PAGE EXCERPT –
START

= British Bible monopolies campaigns =

In the 19th century, in the period roughly 1820 to 1860, there were repeated Bible monopolies campaigns in the United Kingdom. They were aimed at removing monopolies, in the form of patents awarded to the King's Printers for England and Wales and for Scotland, respectively, in the publication of the Authorized Version of the Bible in English. These monopolies were not absolute, since they were shared with other institutions, and might not apply to Bibles with value added by illustrations, or annotations. But they were a barrier to cheap publishing of Bibles in large editions.

The Bible monopoly was a contentious issue from its start, with the bookseller Michael Sparke set against the first King's Printer, Robert Barker.

In Scotland, the monopoly was stricter, and a combination of local factors led to an intense campaign in the 1830s. At the end of the decade the patent granting a monopoly to the King's Printer for Scotland was not renewed. In England and Wales, despite campaigns for another decade, the monopoly remained.

==The "Bible privilege" and the privileged presses, to 1800==

For about two centuries it was understood that the privileged presses—the Oxford and Cambridge university presses—enjoyed a privilege in the printing of the Authorized Version of the Bible in English, that they shared with the King's Printer in England. It was a monopoly restriction, rather than a copyright matter, copyright law only developing slowly over the 17th and 18th centuries. It applied also to a wider group of publications, and it had implications for the distribution of Bibles in England. Since the university presses were not initially set up as profit-oriented enterprises, over much of that time they farmed out their rights to commercial printers. By about 1800 the position had changed, with the loss of the American colonies, the rise of evangelical movements in Christianity in the British Isles, and incipient technical innovation in printing.

===Background from the 18th century===
In Great Britain of the 18th century, the Bible monopolists were the English universities (Cambridge and Oxford, as privileged presses), and the royal printers, English and Scottish. Following advice from William Laud after their Great Charter of 1636, Oxford over a long period took non-competition payments from the Stationers' Company, in relation with other monopolies, and invested in building up a scholarly press.

A royal order of 1724 addressed the contemporary issues of cheaply-printed Bibles with many errors, that were also expensive, in particular requiring the wholesale price to be printed in the book. The reasons given for the monopoly, typically, were to ensure the integrity of the text, and to keep prices down. The era of John Baskett as King's Printer for England, during the 18th century, cast doubt on those advantages. The test case Millar v Taylor of 1769 was considered to have limited exclusive rights granted by crown patent: to "Bibles, Testaments, Prayer-books, acts of parliament, proclamations, acts of state, almanacks, and the Latin grammar."

END

WHAT TO DO –
According to the page on British Bible monopolies campaigns, why did the Oxford and Cambridge university presses farm out their Bible-printing rights to commercial printers for much of the period before 1800? Answer in one to three sentences.

RECORDS SHOWN –
START

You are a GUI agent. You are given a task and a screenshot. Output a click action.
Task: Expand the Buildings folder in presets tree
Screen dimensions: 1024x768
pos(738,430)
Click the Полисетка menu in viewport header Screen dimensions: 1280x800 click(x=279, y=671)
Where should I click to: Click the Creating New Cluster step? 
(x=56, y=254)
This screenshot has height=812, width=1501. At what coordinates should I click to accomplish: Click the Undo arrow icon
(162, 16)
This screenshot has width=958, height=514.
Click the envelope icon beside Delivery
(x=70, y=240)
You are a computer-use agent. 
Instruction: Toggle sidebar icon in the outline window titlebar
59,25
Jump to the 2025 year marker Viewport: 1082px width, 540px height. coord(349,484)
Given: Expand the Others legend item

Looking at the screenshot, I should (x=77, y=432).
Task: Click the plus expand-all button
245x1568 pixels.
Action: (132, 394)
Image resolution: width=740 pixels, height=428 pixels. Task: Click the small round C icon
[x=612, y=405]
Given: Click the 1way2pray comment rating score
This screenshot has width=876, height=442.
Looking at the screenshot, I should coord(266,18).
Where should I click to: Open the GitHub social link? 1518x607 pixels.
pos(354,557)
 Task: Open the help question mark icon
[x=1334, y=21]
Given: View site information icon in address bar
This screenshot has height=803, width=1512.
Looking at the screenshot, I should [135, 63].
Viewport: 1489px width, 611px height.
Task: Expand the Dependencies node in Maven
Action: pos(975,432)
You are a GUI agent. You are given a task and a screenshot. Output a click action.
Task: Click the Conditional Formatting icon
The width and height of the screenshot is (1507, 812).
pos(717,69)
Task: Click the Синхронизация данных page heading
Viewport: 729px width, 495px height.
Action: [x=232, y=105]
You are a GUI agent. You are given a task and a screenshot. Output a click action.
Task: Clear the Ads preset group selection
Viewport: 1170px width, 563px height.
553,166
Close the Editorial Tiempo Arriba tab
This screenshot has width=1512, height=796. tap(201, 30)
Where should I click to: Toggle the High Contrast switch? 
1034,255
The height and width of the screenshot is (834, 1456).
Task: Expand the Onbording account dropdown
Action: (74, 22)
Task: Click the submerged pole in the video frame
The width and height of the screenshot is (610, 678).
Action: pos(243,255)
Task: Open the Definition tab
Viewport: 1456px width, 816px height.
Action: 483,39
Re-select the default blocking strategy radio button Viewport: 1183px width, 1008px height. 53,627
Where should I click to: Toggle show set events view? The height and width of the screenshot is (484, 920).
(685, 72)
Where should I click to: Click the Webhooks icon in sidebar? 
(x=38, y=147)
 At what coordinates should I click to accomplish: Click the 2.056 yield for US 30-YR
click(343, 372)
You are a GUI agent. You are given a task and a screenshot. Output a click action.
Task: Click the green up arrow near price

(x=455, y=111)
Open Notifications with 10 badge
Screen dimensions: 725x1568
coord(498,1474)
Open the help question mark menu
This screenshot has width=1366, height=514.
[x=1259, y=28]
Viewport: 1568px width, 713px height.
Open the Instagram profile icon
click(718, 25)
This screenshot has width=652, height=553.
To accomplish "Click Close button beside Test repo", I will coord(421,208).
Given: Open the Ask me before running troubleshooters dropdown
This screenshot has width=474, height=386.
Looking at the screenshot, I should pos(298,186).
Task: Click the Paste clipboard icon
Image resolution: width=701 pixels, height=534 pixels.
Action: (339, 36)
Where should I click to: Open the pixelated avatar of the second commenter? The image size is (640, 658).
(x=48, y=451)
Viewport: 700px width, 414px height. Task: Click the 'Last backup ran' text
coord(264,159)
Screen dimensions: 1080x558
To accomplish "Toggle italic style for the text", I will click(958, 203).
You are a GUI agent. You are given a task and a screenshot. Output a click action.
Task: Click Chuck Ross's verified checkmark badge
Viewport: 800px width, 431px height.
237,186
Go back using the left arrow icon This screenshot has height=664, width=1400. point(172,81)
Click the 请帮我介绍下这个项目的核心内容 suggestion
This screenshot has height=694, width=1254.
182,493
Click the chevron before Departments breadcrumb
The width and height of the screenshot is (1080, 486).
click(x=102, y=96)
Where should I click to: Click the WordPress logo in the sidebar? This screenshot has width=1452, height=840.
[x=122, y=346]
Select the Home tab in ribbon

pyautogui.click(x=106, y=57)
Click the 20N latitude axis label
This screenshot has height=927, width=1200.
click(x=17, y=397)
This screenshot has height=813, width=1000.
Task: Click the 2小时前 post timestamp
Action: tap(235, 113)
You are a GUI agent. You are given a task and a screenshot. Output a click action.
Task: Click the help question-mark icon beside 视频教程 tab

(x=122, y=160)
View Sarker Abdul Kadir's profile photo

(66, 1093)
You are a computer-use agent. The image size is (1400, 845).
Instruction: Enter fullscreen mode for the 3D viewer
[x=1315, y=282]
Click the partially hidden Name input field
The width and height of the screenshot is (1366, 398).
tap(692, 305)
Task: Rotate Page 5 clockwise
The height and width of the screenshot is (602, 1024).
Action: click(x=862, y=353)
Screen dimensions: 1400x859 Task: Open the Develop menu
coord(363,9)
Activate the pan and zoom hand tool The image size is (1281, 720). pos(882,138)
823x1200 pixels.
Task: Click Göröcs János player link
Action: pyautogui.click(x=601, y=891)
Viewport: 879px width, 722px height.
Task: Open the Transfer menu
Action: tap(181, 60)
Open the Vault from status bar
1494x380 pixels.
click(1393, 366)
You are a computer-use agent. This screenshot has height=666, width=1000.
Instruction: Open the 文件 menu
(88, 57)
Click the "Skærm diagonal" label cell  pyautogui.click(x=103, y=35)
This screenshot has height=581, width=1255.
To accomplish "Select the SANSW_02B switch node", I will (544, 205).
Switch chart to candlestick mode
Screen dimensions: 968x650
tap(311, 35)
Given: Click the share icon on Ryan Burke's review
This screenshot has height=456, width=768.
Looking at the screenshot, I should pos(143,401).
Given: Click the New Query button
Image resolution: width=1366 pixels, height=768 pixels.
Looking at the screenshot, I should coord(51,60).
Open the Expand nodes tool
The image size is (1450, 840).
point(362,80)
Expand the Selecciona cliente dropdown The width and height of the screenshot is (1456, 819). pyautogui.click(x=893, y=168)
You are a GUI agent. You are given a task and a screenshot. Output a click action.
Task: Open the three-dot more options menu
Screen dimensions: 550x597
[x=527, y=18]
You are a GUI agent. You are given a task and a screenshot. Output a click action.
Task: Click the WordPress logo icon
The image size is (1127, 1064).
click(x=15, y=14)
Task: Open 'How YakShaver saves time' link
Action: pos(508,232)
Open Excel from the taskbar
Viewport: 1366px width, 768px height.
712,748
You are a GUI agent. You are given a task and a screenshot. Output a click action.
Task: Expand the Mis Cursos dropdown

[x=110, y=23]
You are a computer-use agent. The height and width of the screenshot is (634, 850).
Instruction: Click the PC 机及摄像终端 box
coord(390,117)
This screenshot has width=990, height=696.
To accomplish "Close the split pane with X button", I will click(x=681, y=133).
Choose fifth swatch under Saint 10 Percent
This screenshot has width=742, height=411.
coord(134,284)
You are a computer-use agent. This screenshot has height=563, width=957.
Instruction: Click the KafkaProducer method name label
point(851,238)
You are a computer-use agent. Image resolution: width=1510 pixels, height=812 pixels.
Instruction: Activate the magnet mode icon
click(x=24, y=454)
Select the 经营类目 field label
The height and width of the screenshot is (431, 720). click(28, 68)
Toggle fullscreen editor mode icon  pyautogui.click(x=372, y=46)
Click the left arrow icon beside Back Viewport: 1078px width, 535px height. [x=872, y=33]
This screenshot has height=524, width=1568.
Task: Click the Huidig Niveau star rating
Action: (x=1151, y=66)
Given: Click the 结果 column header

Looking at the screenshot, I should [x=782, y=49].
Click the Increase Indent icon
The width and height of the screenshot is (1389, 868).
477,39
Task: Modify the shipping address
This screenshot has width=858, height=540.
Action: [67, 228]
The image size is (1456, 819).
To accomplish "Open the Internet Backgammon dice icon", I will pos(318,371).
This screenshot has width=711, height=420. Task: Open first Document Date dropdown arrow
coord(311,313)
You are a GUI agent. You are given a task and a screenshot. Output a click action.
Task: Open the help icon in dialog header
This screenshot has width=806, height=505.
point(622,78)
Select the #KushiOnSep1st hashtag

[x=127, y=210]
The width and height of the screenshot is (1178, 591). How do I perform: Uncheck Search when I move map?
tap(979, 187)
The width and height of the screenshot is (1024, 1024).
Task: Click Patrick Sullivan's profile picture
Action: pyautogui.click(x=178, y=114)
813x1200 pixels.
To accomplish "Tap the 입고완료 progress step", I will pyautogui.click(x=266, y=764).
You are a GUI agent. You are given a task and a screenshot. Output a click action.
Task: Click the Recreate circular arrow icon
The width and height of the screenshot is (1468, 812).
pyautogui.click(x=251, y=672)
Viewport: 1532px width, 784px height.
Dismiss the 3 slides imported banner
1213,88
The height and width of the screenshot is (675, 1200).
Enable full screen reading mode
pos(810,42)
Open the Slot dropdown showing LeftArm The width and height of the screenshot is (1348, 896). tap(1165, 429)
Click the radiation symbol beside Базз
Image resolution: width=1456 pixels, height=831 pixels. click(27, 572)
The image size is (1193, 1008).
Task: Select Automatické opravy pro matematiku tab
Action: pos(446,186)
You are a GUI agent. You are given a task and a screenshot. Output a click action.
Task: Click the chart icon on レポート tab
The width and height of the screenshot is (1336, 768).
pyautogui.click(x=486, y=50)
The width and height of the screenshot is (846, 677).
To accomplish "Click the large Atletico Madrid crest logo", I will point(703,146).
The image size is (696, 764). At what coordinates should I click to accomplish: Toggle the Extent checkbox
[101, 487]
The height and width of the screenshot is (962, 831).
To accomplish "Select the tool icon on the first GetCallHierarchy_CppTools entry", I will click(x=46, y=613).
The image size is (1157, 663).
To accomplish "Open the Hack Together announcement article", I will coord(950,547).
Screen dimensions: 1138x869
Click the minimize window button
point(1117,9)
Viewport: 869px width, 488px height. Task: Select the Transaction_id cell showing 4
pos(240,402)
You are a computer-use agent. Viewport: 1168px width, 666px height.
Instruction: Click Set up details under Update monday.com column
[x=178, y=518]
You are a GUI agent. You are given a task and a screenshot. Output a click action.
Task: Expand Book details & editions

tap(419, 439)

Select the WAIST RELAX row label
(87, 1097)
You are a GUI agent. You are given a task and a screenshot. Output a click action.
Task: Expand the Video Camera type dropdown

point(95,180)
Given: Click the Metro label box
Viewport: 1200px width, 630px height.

END

FINISHED ANSWER –
They farmed out their rights because the university presses were not initially set up as profit-oriented enterprises.